▸ **What is required**
Quote the material word for word, starting with the line that contains "What are the" and going on through the end of the material.
____________
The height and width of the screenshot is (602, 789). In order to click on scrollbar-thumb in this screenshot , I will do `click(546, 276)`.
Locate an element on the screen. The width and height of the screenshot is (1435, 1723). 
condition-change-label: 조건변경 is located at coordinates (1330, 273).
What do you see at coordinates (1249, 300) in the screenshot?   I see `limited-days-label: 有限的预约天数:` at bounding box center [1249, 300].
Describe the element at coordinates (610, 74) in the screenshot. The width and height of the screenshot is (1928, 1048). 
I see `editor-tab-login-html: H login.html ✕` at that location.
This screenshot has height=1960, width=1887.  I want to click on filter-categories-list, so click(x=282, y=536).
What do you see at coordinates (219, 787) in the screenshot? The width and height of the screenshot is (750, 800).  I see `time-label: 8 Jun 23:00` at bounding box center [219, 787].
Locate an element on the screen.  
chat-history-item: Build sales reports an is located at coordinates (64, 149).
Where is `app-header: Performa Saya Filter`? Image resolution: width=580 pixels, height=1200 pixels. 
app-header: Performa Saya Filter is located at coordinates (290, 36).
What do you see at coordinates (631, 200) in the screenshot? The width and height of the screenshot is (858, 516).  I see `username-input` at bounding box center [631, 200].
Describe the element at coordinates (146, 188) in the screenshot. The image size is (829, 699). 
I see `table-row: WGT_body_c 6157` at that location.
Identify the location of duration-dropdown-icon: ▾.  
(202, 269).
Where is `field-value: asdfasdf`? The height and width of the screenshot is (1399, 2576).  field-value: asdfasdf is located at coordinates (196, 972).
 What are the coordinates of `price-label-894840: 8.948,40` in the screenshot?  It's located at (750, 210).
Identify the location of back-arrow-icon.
____________
▸ **Answer to the problem**
 What are the coordinates of `price-label-894840: 8.948,40` in the screenshot?  It's located at (750, 210).
Identify the location of back-arrow-icon.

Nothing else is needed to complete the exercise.